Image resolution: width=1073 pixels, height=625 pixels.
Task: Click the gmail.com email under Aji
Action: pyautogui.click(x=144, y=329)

...

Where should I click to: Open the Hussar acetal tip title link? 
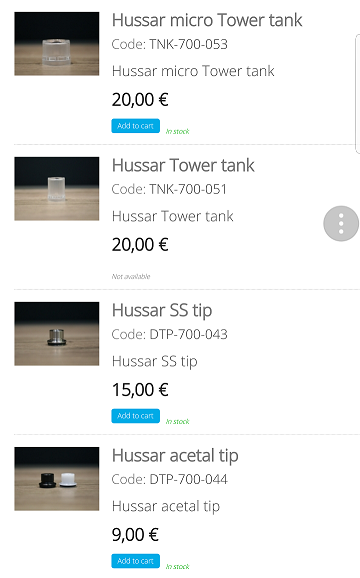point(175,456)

...

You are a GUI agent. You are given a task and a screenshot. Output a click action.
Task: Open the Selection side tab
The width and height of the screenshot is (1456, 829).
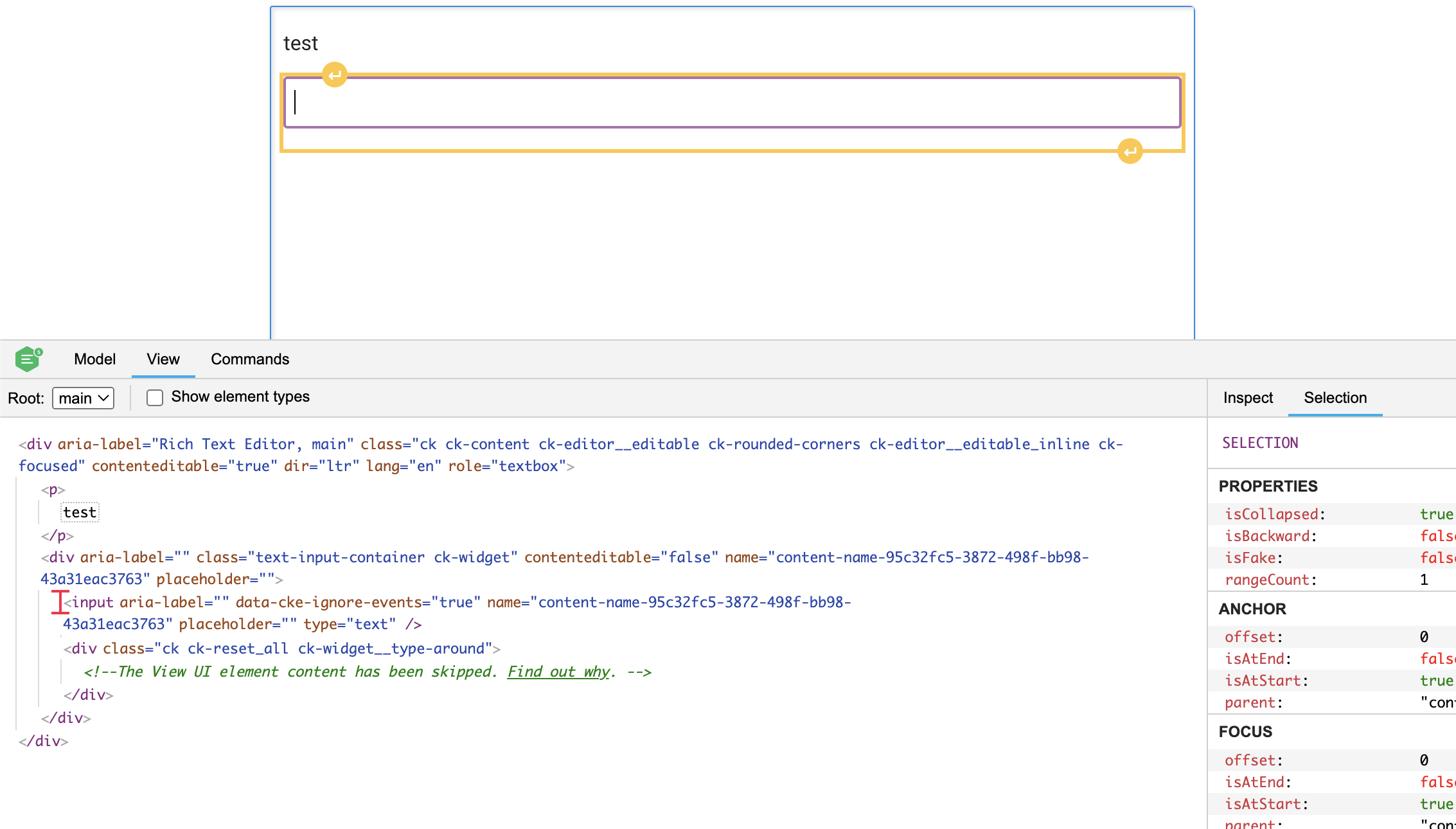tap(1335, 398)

▶ **Written instruction**: Rewrite the listing between the lines holding "You are a GUI" and "tap(1335, 398)", inclusive, swapping "Selection" for "Layers" and keeping everything else unchanged. Leave out the pictures.

▶ **Solution to this task**:
You are a GUI agent. You are given a task and a screenshot. Output a click action.
Task: Open the Layers side tab
The width and height of the screenshot is (1456, 829).
tap(1335, 398)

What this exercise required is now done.